A new camera made from off-the-shelf electronics can take snapshots with one billion pixels. These gigapixel images are about a thousand times larger than those made by conventional cameras, which max out at a few tens of megapixels.

Researchers at Duke University are developing this camera, described today in Nature1, with funding from the United States Defense Advanced Research Projects Agency. The camera’s earliest use will likely be in automated military surveillance systems. However, its creators hope to make the gigapixel camera available to researchers, media companies, and consumers, too, in the coming years.

One image taken with the camera shows a wide view of Pungo Lake, part of the Pocosin Lakes National Wildlife Refuge in North Carolina. In a compressed version of the entire image, no animals are visible. But zooming in reveals a group of swans; zooming in closer still makes it possible to count every bird on and above the lake.

Wildlife biologists, archaeologists, and other researchers already use software-based image stitchers to create similar images, but the ability to take the entire image at once rather than over a period of minutes to an hour—during which time those swans might all have flown away—will be useful for capturing dynamic processes. “When you’re in the field, you don’t have to decide what you’re going to study—you can capture as much information as possible and look at it for five years,” says Illah Nourbakhsh, a roboticist at Carnegie Mellon University, who developed image-stitching software called Gigapan. “That really changes your mindset.”

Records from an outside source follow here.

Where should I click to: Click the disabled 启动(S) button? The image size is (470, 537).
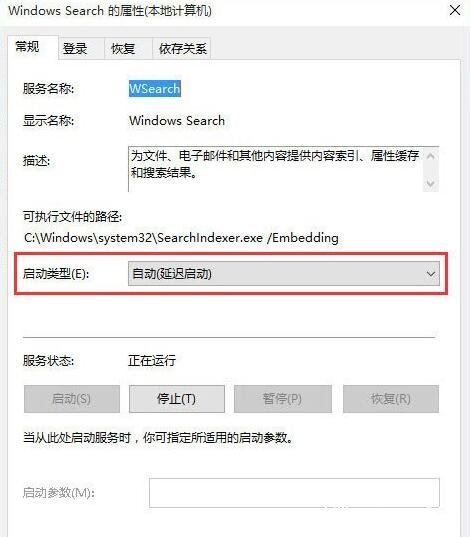pos(72,399)
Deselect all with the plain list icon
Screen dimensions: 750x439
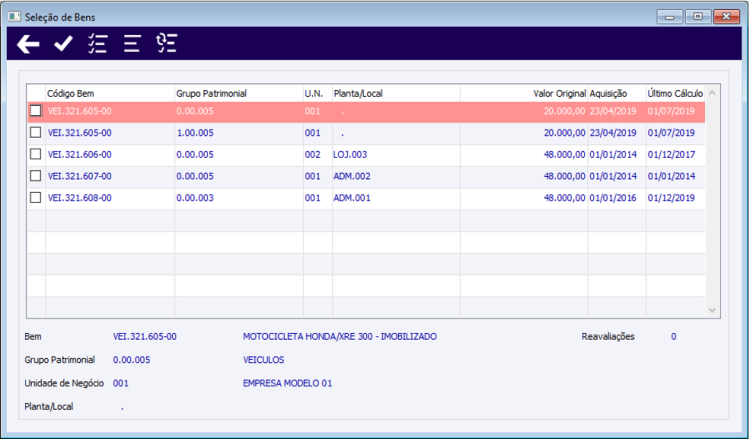[x=132, y=44]
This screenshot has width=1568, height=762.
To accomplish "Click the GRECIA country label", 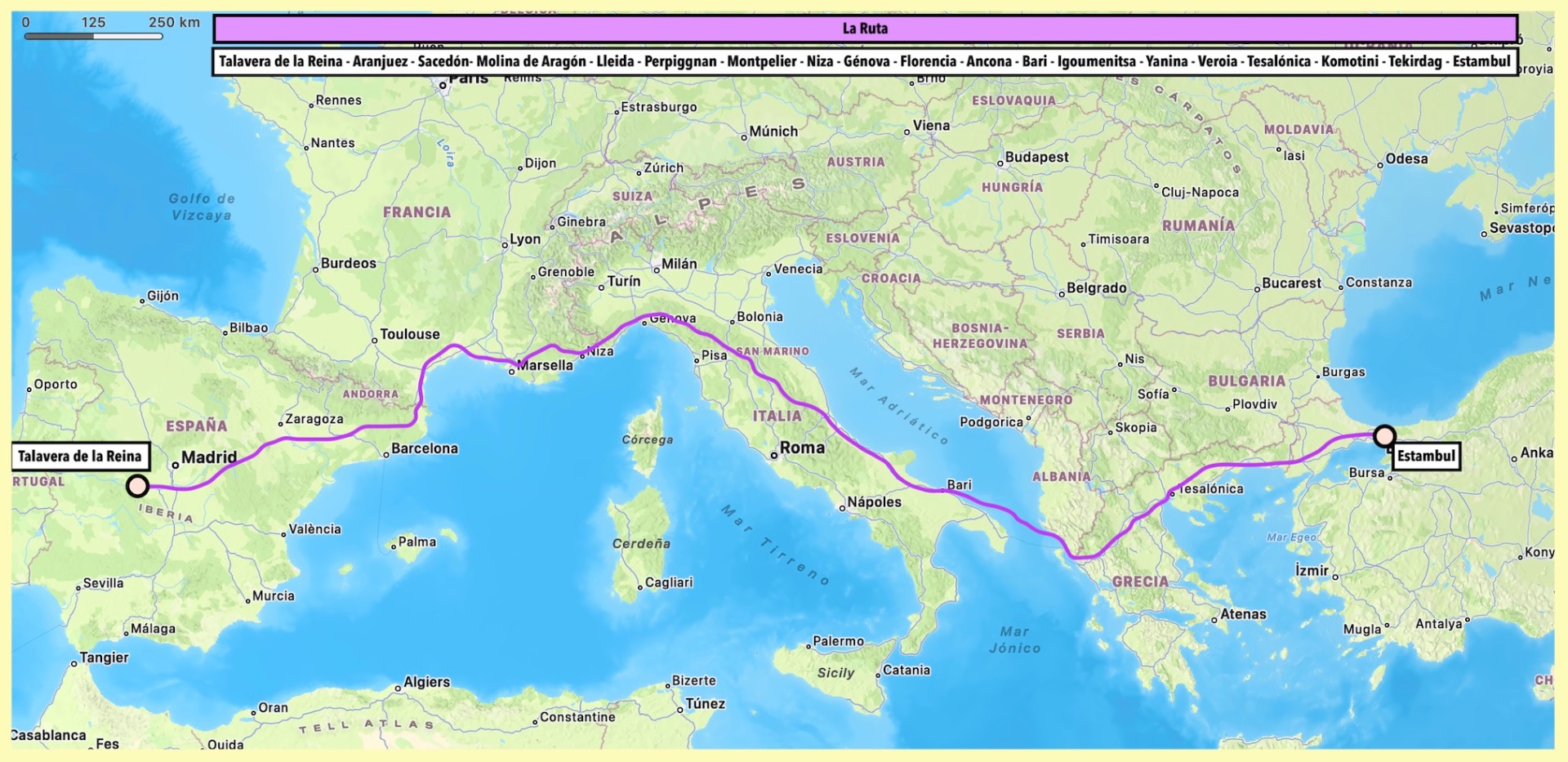I will click(1140, 582).
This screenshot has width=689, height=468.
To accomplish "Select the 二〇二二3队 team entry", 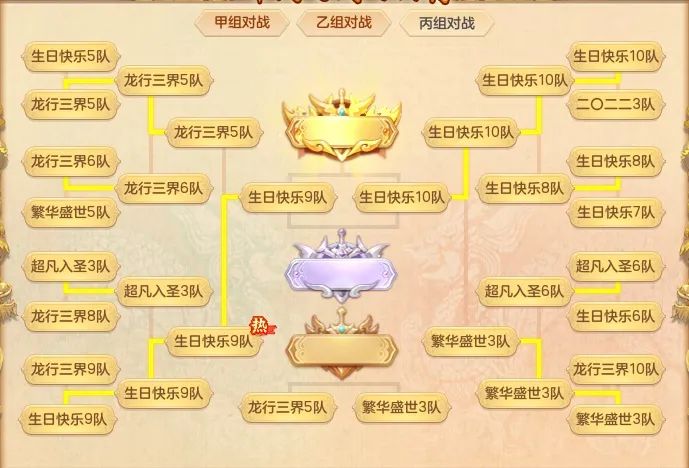I will click(616, 105).
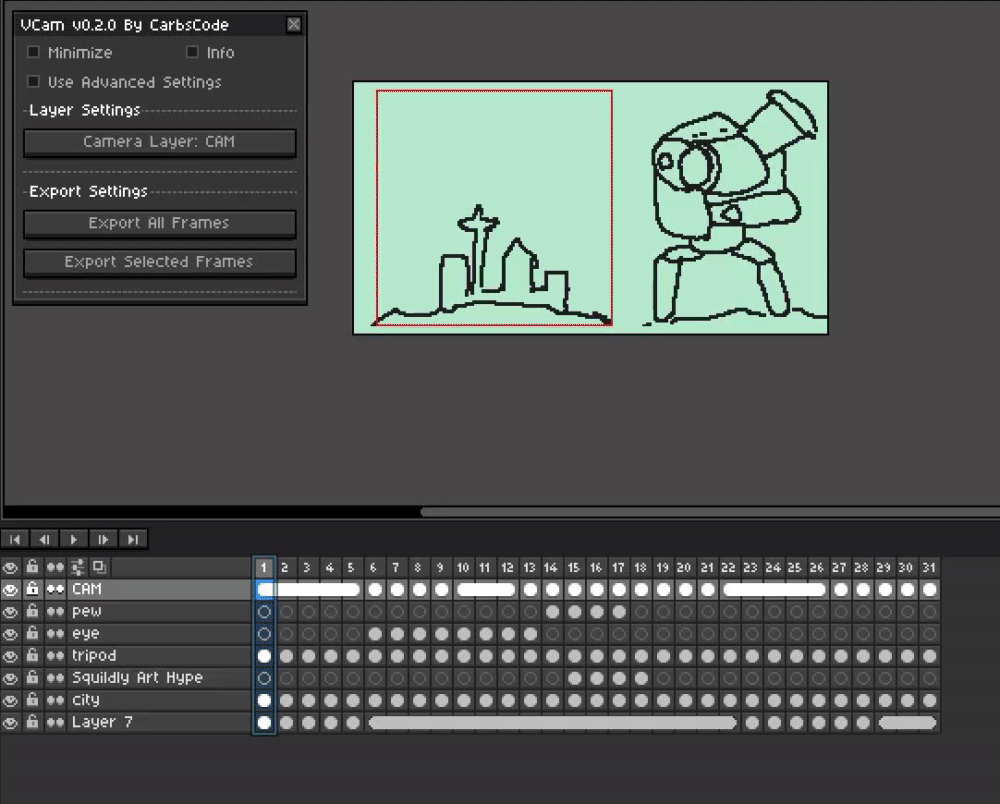The image size is (1000, 804).
Task: Select the Squildly Art Hype layer
Action: pos(137,678)
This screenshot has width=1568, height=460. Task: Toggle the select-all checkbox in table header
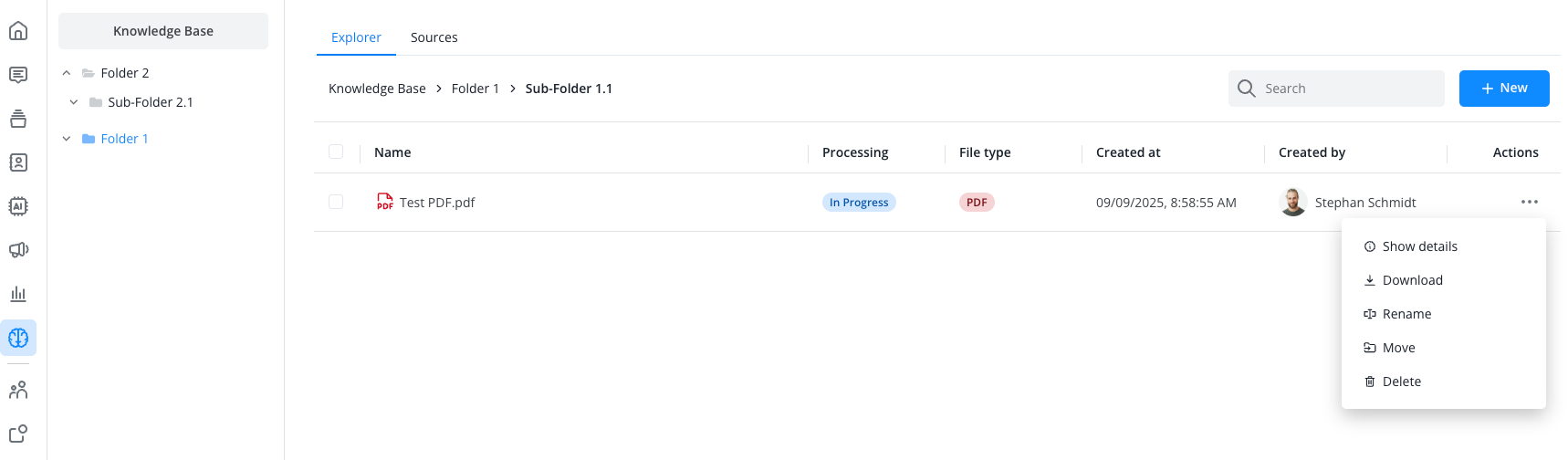[x=336, y=152]
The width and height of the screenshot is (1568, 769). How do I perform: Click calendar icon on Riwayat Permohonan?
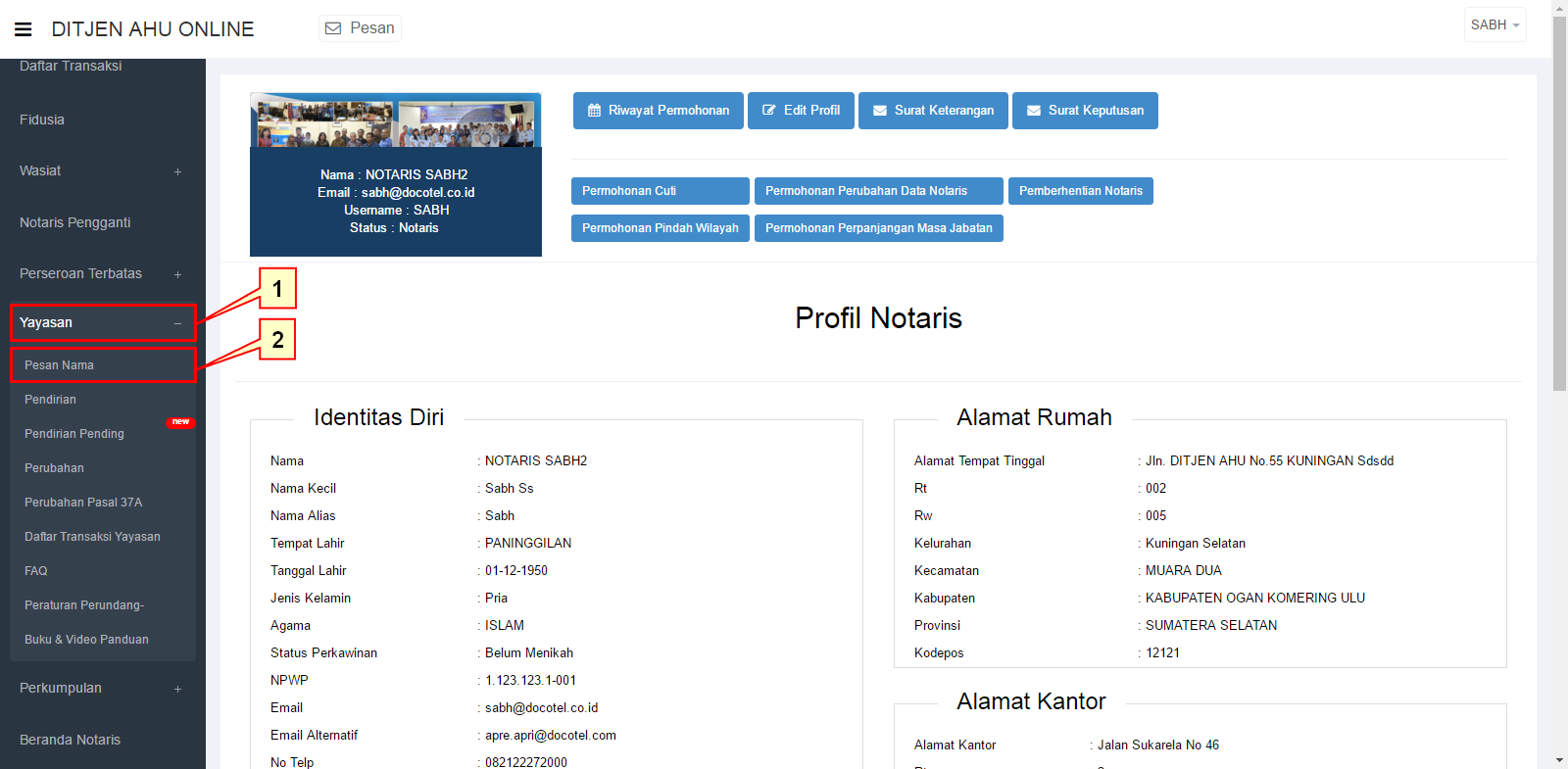pos(594,111)
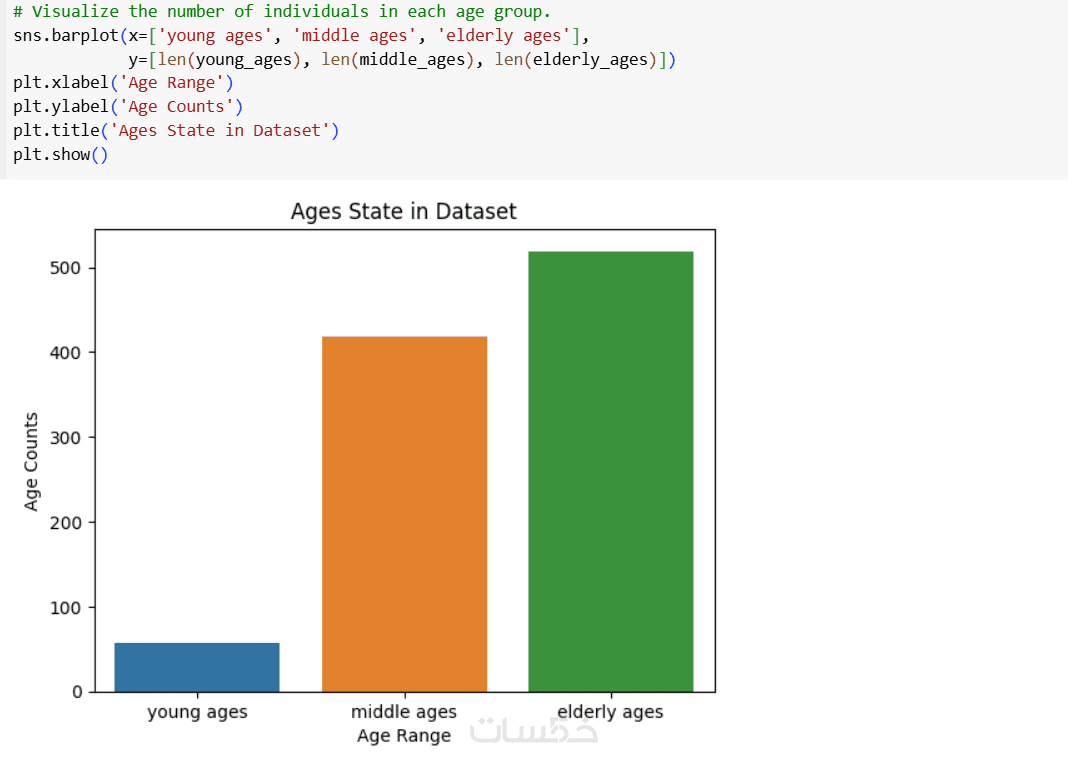This screenshot has height=758, width=1068.
Task: Click the elderly ages x-axis tick label
Action: point(610,712)
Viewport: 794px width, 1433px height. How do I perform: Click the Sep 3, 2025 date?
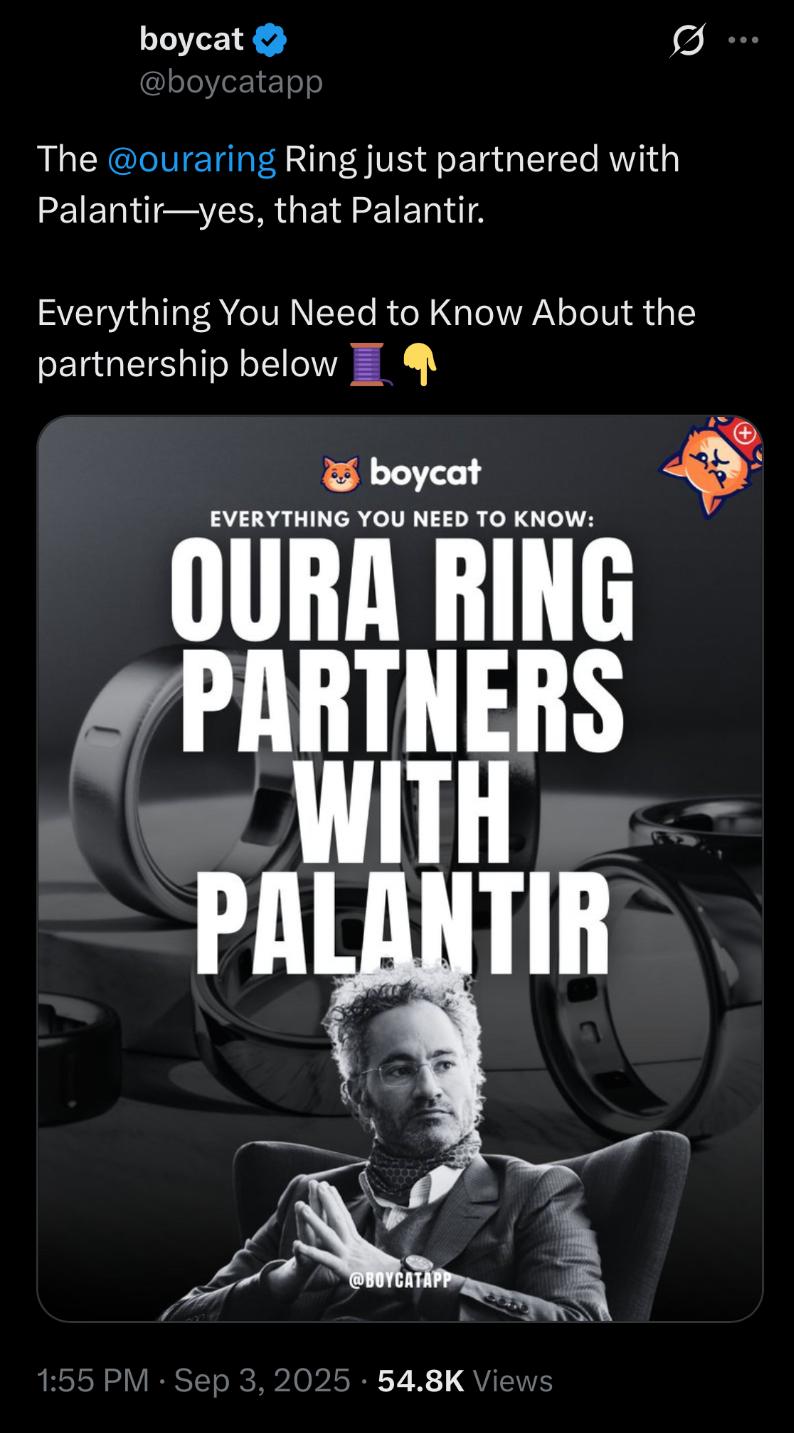[x=262, y=1381]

Typically, taking higher resolution images demands a larger lens. Very rapidly, “the optics are the size of a bus,” says David Brady, who leads the Duke project. And high-resolution cameras typically have a limited field of view, meaning they can see only a small slice of the total scene at a time. For example, the four 1.6-gigapixel cameras being used in the the Panoramic Survey Telescope and Rapid Response System (Pan-STARRS) in Hawaii, which will scan the night sky for potentially dangerous near-earth objects, each focus on a view of the night sky only three degrees wide. And each uses a 180-centimeter mirror and a large array of light-sensing chips to accomplish the feat.

The Duke camera sidesteps the size issue by using a hemispherical array of 98 microcameras, each with a 14-megapixel sensor, grouped around a shared spherical lens. Together, they take in a 120-degree field of view. With all the packaging, data-processing electronics, and cooling systems, the entire camera is about 75 by 75 by 50 centimeters. The current version can take images of about one gigapixel; by adding more microcameras, the researchers expect to get to about 50 gigapixels. Each microcamera independently runs autofocus and exposure algorithms so that every part of the image, near and far, bright or dark, comes through in the whole. Image processing is used to stitch together the 98 sub-images into a single large one at the rate of three frames per minute.

“With this design, they’re changing the game,” says Nourbakhsh.

The Duke group is now building a gigapixel camera with more sophisticated electronics that comes close to taking images at video rate. That camera, which should be finished by the end of the year, will take ten gigapixel-images per second. The cameras can currently be made for about $100,000, and large-scale manufacturing should bring costs down to around $1,000. The researchers are talking with media companies about the technology. One promising arena is sports: fans watching gigapixel video of a football game could follow their own interests rather than the cameraman’s.

The challenge, says Microsoft Research’s Michael Cohen, head of the HD View project, is dealing with the huge amount of data these cameras will produce.

“The technology for capturing the world is outpacing our ability to deal with the data,” says Nourbakhsh. The camera that takes ten frames per second will generate ten gigabytes of data per second—too much to store in conventional file formats, post on YouTube, or e-mail to a friend. Not everything in these huge images is worth displaying or even recording, and researchers will have to write software to determine which data is worth storing and displaying, and create better interfaces for viewing and sharing gigapixel images.